This project investigates whether advanced prompt engineering techniques can meaningfully improve the performance of Large Language Models (LLMs) on structured, tabular prediction tasks — an increasingly important challenge in real-world AI deployments such as risk assessment, medical triage, and customer churn prediction.
Using the classic Titanic survival dataset, I designed and evaluated 5 distinct prompting strategies across 2 production LLMs (llama-3.1-8b-instant and llama-3.3-70b-versatile), resulting in 10 experimental conditions evaluated on a 500-passenger held-out test set. All predictions were generated via real LLM API calls — no simulations, no shortcuts.
The project goes beyond simply calling an API. It involves careful prompt design, data leakage prevention, structured output parsing with fallback strategies, rate-limit-aware inference, and a systematic hard-case analysis to understand where LLM reasoning breaks down.
- Built and evaluated 10 LLM-based experimental pipelines
- Processed 7,000+ real API inference calls
- Designed robust prompt engineering strategies (CoT, ToT, Self-Consistency)

- _Raw data_:
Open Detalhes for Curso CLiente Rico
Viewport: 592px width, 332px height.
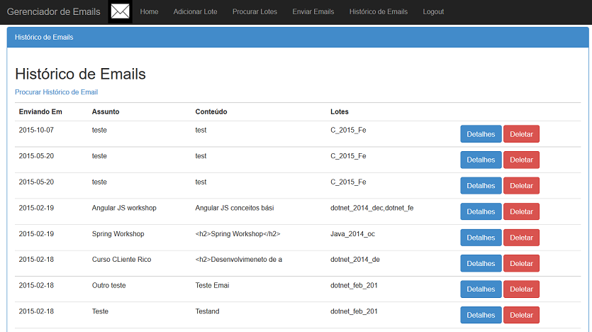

- _Task directions_:
Decide whether each statement agrees with the description of the prompt-engineering project, answering yes or no and quoting the deciding words of the text: (a) The project compared five prompting strategies on two LLMs. (b) Some of the predictions were simulated instead of coming from API calls. (c) The held-out test set contained 1,000 passengers. Use only the text for what follows, not the data.

- _Response below_:
(a) Yes: "I designed and evaluated 5 distinct prompting strategies across 2 production LLMs"
(b) No: "All predictions were generated via real LLM API calls — no simulations, no shortcuts."
(c) No: "evaluated on a 500-passenger held-out test set"